Decidi pegar o metrô. Mas onde estava o metrô? Mais parecia um museu, tipo aqueles onde conhecemos, quando crianças, as locomotivas Maria Fumaça. As composições ainda eram dos anos 1990. Andavam lentamente, quebrando a cada centena de metro. Nenhuma melhoria de mobilidade urbana houvera sido implantada. Nem o VLT da W-3, muito menos a extensão do metrô para a Asa Norte.
Para o Entorno, não existia qualquer transporte sobre trilhos. Ônibus velhos ainda transportavam as pessoas espremidas como sardinhas em lata.
Busquei a Água Mineral para espairecer. Não achei. Lá estava um grande centro de convenções, um shopping. Apenas uma bica espargia escassas gotas de uma água fétida. A cena me deixou ainda mais desesperado.
Corri para a área rural em busca de respirar ar puro, ver a natureza. Qual nada. A expansão de Brasília havia conurbado aos municípios do Entorno. De Unaí a Luziânia era uma mancha urbana só, onde moravam 9 milhões de pessoa. Expansão que já rumava à Chapada dos Veadeiros, onde grandes condomínios fechados monopolizavam as cachoeiras.

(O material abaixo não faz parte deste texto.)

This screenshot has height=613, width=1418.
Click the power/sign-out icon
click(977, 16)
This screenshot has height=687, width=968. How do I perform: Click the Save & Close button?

Essas cenas foram dando um aperto no coração. Que pesadelo! Ao avistar um painel a laser, me dei conta de que o calendário marcava 21 de abril de 2123. Brasília completava 163 anos. Seria aquele o fatídico destino da cidade-parque idealizada nos anos 1950 por Lucio Costa, Burle Marx e outros visionários? Como deixou-se a cidade chegar a tamanha deterioração?

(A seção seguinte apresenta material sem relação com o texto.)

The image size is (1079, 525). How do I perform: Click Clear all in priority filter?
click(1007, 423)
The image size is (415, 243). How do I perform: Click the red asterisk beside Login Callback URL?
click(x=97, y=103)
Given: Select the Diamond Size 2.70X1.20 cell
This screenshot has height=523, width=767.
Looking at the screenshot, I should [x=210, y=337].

Eis que um novo ruído agudo toca. Era o celular. Acordo e vejo que tudo não passou de um terrível pesadelo. Ufa! No celular, meu amigo Joffre alerta que o GDF está realizando audiências públicas para debater o novo Plano Diretor de Ordenamento Territorial do DF (Pdot) – a lei que vai definir quais áreas do DF poderão ser ocupadas doravante e com que propósito –; bem como a Câmara Legislativa analisa o Plano de Preservação do Conjunto Urbanístico de Brasília (Ppcub), que, em tese, visa proteger o Plano Piloto de ideias especulativas, mas que tudo pensado por Lucio Costa pode ser alterarado.

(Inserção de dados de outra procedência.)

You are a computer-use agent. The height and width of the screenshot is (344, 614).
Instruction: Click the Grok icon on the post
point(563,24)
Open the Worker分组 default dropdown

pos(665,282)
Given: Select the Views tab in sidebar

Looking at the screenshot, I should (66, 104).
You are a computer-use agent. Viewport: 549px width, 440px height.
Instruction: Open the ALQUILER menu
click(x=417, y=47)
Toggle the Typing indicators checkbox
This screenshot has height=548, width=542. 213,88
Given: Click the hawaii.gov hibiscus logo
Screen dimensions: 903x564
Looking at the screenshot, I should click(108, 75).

Oportunidade ímpar para evitarmos que, no próximo século, Brasília se transforme num pesadelo, e que uma nova Capital tenha que ser erguida, assim como o Egito está fazendo agora.
A capital Cairo não tem mais conserto. A saída foi erguer uma nova cidade, que traz princípios urbanísticos semelhantes aos que ora desejam revogar em Brasília.
Vamos deixar acontecer o mesmo? Acorda Brasília!